Chris Correa was the former scouting director for the St. Louis Cardinals. ESPN.Go reported that according to the FBI and federal prosecutors, Correa gained access to the Houston Astros scouting data by using a password similar to an ex-employee of the Cardinals who joined the Astros in 2011. The ex-employee “had to turn over his Cardinals-owned laptop to Correa along with the laptop's password” when he left. In 2013, Correa was accused of illegally downloading a file from the Astros' database a scouting list of all players eligible for the draft in 2013. Correa also viewed notes concerning Astro prospects, including “potential bonus details, statistics and notes on recent performances and injuries by team prospects.” Correa accessed Houston's database 60 times on 35 different days. In June, 2014, Houston General Manager Jeff Luhnow, who previously worked for the Cardinals, reported that someone had hacked into the computer servers and published months of internal trade talks online.
In January, 2016, Correa pleaded guilty to five counts of unauthorized access to a protected computer, admitting that he hacked into the accounts of three different Astros employees. The information he was able to access was valued at $1.7 million by the prosecutor's office. On Monday, July 18, Correa was sentenced to 46 months in prison, followed by 24 months of supervised release, and ordered to pay restitution in the amount of $279,038. The Cardinals are now facing the possibility of being disciplined by MLB, including the possible loss of draft picks and/or a fine. MLB issued the following statement:
Now that the criminal process has been completed, Commissioner Manfred has asked the Department of Investigations to conduct a complete investigation of the facts in this matter, including requesting information from the appropriate law enforcement authorities…The Commissioner hopes that the investigation can be completed promptly to put him in a position to take appropriate action.
Practice pointers. This high profile case provides numerous lessons for employers who have confidential information on computer databases.
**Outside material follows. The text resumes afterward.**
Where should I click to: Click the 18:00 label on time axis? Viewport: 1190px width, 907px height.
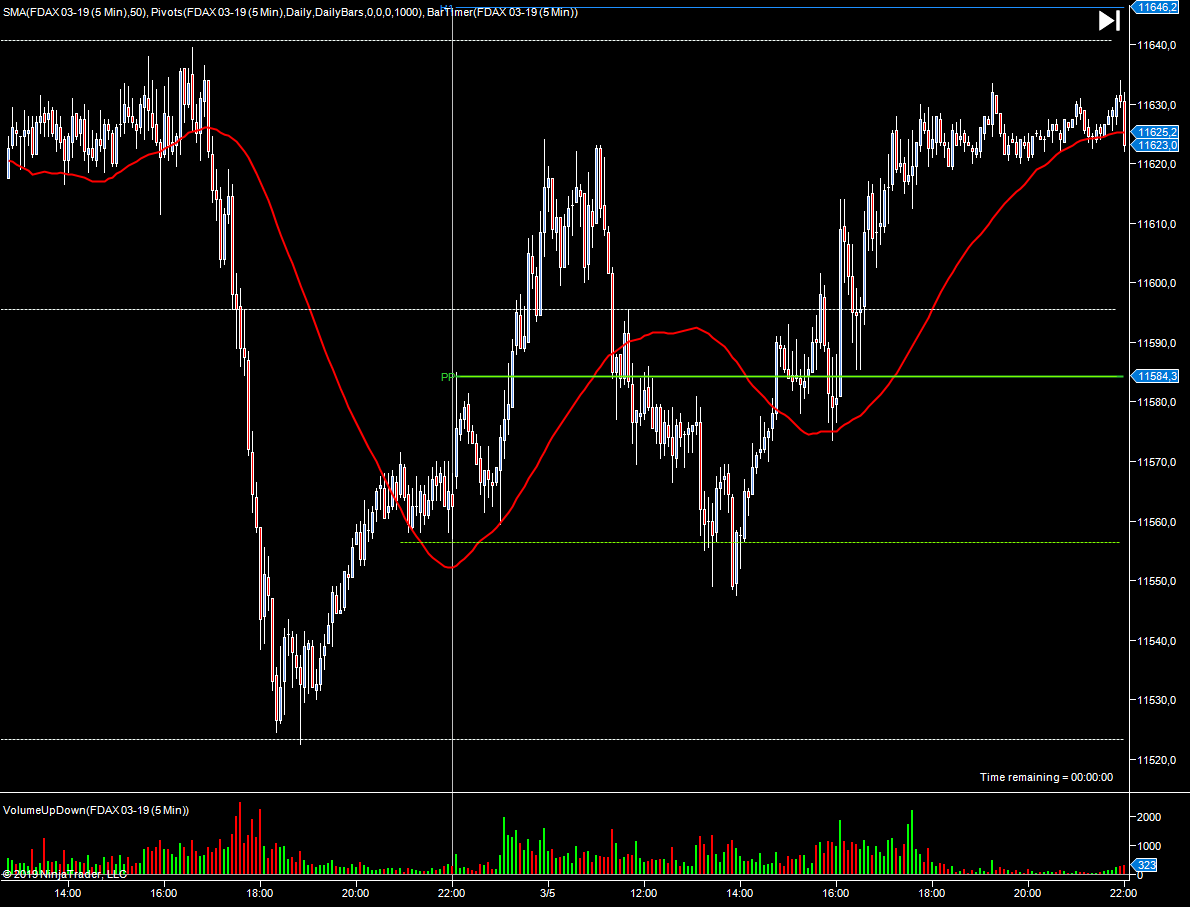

Among other things, employers need to consider:
- Properly identifying confidential information or trade secrets.
- Educate employees as to what is confidential and/or a trade secret, and how to properly secure it.
- Do not provide passwords to others, co-employees, friends or otherwise.
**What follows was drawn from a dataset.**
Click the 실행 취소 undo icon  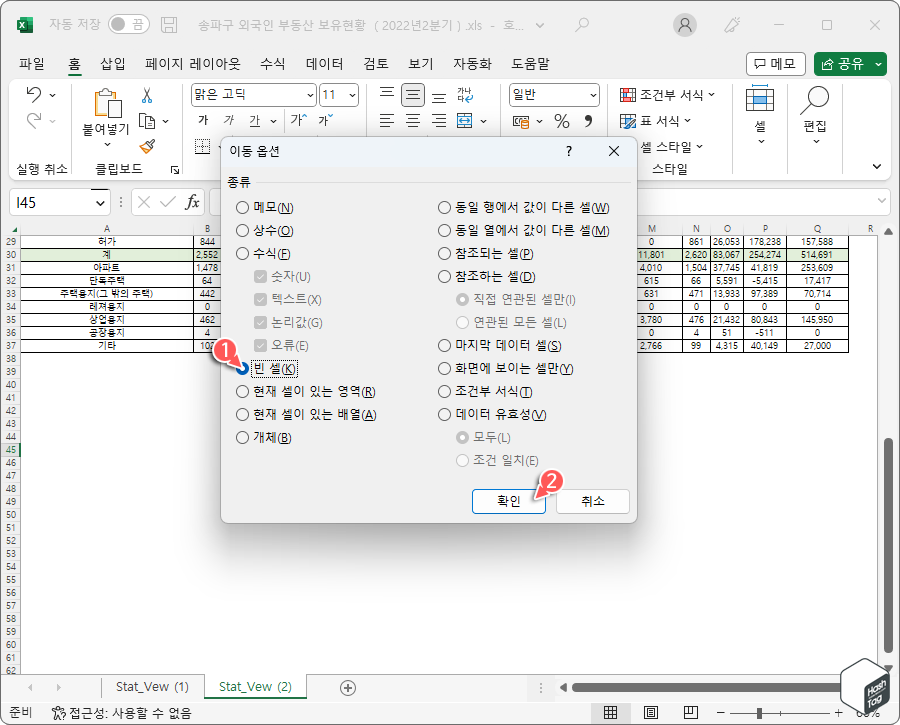[x=34, y=95]
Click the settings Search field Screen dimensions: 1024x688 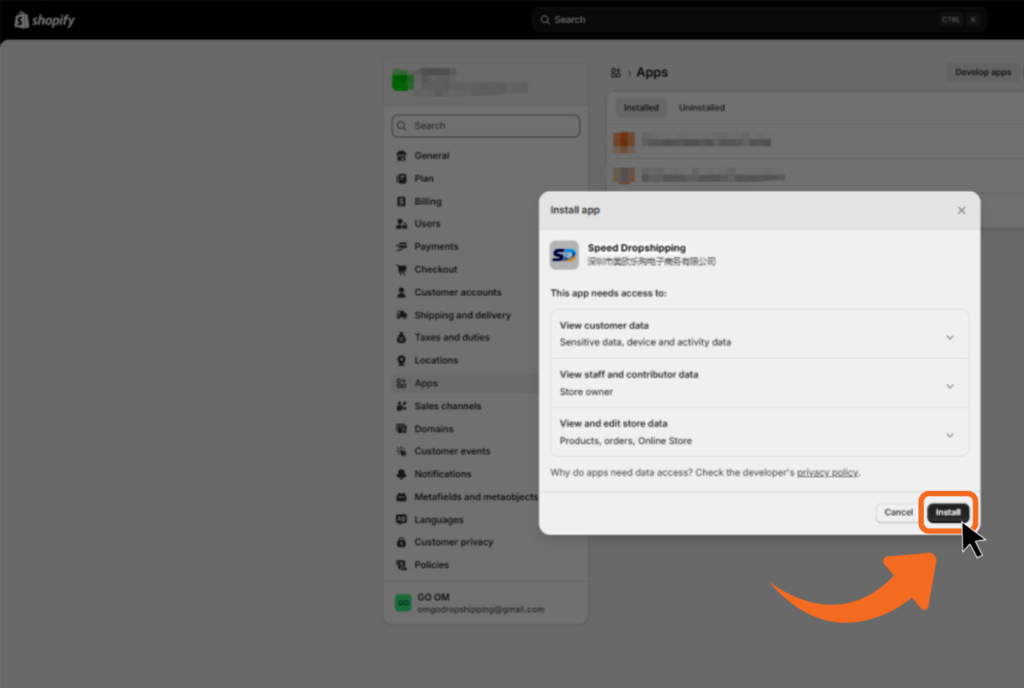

- Passwords should be changed on a regular basis, and should not be similar to a prior password.
- If a key employee leaves, make sure that that person returns the company computer (and other property) as well as the password to gain access.
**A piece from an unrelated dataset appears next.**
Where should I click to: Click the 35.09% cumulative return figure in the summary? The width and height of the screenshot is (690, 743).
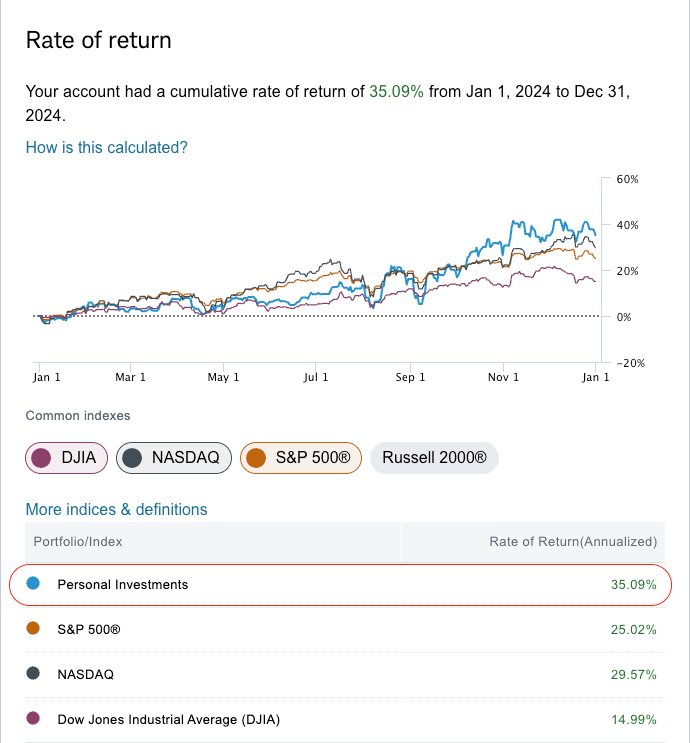(397, 91)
- Ensure that the IT department disables access to the computer system by the departing employee.
- IT can also check the system to see if there has been any unusual activity on the computer system before the employee left: multiple downloads, forwarding of information through emails, etc.
- The new employer should ensure that the password used by the new employee is completely different from what was used at the prior employer.
- Recognize that illegal access to a computer system is illegal and can lead to civil and criminal proceedings, which could result in significant jail time and monetary fines or judgments
- Under the new Federal Defend Trade Secrets Act, which I recently wrote about, a court may, under extraordinary circumstances, based on an ex-parte request, seize computers and other property if necessary to prevent the propagation or dissemination of the trade secret.